I am seeing some interesting and somewhat disturbing similarities between this Biblical character that lived in the eighth century BC and my 18-year old son.To my knowledge, Mitchell has not received a direct call from God to preach a message of coming doom as with Jonah and the Ninevites. However I know that God has called Mitchell to be one of his children. Like Jonah, Mitchell is "running away" from God (Jonah 1:3) and this has caused some very tumultuous storms to arise in his life that have "threatened to send [him] to the bottom" (Jonah 1:4). I have often feel like the sailors on the boat that said to Jonah, "What have you done to bring this awful storm upon us?" and I can truly relate to their act of throwing Jonah overboard to calm the storm!
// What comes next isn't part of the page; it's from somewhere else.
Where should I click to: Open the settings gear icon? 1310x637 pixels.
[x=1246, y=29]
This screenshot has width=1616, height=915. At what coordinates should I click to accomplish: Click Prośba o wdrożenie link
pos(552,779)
There were several times I wished I could do the same.
God sent a sea monster to save Jonah and he eventually repented and cried out to God. I am not sure who - or what - was Mitchell's sea monster or if he indeed cried out to God to save him as Jonah did. However I certainly did my share of crying out to God to save Mitchell from this seemingly impossible situation. This week God has answered my prayers as he did Jonah's. He has given Mitchell another chance. While I am sorry for the pain he is experiencing, I do think that God has "spit him up on the beach" (Jonah 2:10) to give him another chance.
I hope and pray that Mitchell will not waste his time in the storm and with the "monster", but will use this second chance to re-examine his faith and his anger at God. I pray that he will look at his future with a different perspective than previously. I hope that he does not follow in the path of Jonah who could not look beyond his own ideas of how God should act and his own pride to allow God to truly change his heart.
We are all Jonah. Our gracious God has given us so many "second" chances. I see that I have been like Jonah and sulked and complained because God chose to work in a way that I didn't understand. Yet, there have also been times of deep peace when I allowed my heart to be softened and believed that no matter the storms or the monsters I faced, God has a plan and it is good.